TASK INSTRUCTIONS
Copy the passage from the dinosaur games article word for word, from "What is not" to "games on PC.".

Looking for a list of the best dinosaur games on PC? Whether you’re looking to hunt the Mesozoic monsters or want to stomp and chomp humans while playing as them, the appeal of dinosaurs in gaming is endless.
What is not endless, however, is the number of dino games that successfully realise that fantasy. Let’s be honest: until recently, fans of dinosaurs and big guns haven’t exactly walked the primrose path. It’s been a long hard road, marked by velociraptors that look like lumpy dogs, rifles that feel as satisfying as lobbing a bullet by hand, and jeeps that seem to magnetically roll themselves into a nearby ditch, no matter what keys you press. Fortunately, dino games like Monster Hunter: World have managed to reach a point where they have earned a place on our best PC games list. If dino thrills are what you’re looking for, here are the best dinosaur games on PC.
The best dinosaur games on PC are:
As the subtitle in its name implies, Ark belongs to the list of dinosaur survival games, which means the dino murdering can only commence after crafting your own spear to chuck at those pesky raptors. The shooting isn’t the tightest, and there are still plenty of bugs even years after its initial launch, but the sheer range of creatures to fight, hunt, and tame in Ark will keep you exploring the game’s many biomes for hundreds of hours.

DATA ENTRIES
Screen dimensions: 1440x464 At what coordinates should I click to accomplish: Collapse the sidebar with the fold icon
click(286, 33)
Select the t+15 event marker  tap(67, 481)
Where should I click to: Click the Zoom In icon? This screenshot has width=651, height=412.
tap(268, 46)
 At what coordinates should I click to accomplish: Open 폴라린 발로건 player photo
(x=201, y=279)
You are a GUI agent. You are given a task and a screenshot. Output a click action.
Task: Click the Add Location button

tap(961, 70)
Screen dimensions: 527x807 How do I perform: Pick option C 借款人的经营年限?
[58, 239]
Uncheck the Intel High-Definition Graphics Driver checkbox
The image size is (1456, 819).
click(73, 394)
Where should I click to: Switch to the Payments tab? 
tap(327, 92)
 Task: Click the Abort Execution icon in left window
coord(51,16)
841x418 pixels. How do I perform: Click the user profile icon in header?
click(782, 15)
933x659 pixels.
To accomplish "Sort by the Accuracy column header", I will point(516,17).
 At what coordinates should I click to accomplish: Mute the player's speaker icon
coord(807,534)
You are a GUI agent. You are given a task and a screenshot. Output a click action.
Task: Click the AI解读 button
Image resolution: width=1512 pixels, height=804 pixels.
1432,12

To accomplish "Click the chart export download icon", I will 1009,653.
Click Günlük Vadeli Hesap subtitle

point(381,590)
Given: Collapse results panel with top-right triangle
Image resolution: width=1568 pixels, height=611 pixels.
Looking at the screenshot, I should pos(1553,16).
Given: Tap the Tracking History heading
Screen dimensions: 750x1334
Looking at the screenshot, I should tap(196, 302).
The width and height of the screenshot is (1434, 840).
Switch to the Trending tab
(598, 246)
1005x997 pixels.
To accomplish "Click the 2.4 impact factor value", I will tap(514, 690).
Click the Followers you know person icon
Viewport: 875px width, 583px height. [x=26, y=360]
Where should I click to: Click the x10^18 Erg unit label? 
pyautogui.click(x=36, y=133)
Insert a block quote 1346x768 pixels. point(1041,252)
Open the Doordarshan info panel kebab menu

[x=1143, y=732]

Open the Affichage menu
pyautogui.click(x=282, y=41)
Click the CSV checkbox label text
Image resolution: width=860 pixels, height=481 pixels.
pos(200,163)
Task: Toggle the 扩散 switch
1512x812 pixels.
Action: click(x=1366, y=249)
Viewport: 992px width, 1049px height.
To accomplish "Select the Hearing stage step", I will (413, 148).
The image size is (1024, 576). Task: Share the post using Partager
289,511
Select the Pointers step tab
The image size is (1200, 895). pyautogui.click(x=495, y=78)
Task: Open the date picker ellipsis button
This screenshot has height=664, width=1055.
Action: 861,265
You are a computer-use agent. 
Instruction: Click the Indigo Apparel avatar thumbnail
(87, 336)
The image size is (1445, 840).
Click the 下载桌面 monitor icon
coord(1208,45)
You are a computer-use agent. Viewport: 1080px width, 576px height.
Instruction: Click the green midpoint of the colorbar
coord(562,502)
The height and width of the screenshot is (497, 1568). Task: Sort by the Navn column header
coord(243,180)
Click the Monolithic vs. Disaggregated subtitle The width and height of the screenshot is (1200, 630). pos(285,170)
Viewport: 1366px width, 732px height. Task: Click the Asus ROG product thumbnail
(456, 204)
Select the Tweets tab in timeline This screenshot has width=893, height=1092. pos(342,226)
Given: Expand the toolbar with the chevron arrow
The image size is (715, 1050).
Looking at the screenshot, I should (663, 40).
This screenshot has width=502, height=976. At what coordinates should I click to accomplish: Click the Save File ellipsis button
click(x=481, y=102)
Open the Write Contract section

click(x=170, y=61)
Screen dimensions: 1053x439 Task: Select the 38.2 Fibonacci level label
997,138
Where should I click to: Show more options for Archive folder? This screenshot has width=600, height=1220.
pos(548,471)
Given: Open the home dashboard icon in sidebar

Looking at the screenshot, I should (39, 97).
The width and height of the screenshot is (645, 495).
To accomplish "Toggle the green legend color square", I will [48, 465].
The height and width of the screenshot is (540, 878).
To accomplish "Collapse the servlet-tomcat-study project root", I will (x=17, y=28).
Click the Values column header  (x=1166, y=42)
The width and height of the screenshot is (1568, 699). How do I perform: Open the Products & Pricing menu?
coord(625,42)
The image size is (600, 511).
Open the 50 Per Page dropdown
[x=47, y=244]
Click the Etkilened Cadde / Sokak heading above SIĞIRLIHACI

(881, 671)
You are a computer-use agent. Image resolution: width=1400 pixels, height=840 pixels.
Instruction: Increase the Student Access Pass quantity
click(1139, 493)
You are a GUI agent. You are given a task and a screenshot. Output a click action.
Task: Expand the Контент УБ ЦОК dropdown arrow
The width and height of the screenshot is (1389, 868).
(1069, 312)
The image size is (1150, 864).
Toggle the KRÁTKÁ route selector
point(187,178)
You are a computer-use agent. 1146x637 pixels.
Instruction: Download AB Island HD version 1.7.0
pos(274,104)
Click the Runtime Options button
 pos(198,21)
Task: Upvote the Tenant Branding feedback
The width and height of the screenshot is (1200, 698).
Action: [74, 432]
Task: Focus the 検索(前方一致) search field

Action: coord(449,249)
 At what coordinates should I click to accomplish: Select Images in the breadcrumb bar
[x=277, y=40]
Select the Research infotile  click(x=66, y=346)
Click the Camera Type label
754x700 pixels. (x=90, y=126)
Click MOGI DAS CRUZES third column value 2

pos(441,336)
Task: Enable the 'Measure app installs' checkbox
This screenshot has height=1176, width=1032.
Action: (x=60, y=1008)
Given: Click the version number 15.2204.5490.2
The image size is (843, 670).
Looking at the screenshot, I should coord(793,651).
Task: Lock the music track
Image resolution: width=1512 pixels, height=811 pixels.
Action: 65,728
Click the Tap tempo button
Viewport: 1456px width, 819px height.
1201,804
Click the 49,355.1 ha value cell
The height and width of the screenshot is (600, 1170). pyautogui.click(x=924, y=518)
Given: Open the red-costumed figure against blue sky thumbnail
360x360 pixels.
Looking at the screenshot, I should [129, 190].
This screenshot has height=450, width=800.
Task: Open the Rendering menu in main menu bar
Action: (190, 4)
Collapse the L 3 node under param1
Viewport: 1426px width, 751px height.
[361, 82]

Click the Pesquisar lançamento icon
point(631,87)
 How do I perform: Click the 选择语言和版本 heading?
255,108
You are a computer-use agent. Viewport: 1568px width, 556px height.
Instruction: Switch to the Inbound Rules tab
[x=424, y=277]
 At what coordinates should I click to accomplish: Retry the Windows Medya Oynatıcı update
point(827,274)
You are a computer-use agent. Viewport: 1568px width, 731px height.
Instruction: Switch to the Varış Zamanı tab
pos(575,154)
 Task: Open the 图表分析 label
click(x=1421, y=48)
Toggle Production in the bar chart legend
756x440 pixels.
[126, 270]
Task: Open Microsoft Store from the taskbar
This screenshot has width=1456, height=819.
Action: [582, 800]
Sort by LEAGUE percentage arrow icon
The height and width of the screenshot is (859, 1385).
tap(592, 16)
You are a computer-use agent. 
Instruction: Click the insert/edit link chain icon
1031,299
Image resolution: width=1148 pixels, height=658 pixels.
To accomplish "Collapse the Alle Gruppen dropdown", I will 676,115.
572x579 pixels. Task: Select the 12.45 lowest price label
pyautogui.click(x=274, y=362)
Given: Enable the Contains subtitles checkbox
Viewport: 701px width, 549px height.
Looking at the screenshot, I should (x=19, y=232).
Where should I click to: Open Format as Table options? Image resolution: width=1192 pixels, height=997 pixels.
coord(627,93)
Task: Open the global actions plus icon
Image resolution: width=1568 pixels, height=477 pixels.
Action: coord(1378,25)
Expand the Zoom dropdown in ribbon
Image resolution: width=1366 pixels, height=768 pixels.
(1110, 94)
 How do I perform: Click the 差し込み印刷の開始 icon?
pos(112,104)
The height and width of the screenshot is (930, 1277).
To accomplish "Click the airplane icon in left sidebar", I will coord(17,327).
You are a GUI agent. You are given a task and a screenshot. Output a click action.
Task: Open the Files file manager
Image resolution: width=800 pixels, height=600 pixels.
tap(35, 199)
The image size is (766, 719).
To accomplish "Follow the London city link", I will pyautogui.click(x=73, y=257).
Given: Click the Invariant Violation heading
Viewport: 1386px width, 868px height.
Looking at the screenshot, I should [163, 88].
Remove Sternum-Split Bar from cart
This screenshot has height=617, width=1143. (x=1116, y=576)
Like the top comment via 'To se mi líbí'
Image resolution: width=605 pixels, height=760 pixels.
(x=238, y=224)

RESULT
What is not endless, however, is the number of dino games that successfully realise that fantasy. Let’s be honest: until recently, fans of dinosaurs and big guns haven’t exactly walked the primrose path. It’s been a long hard road, marked by velociraptors that look like lumpy dogs, rifles that feel as satisfying as lobbing a bullet by hand, and jeeps that seem to magnetically roll themselves into a nearby ditch, no matter what keys you press. Fortunately, dino games like Monster Hunter: World have managed to reach a point where they have earned a place on our best PC games list. If dino thrills are what you’re looking for, here are the best dinosaur games on PC.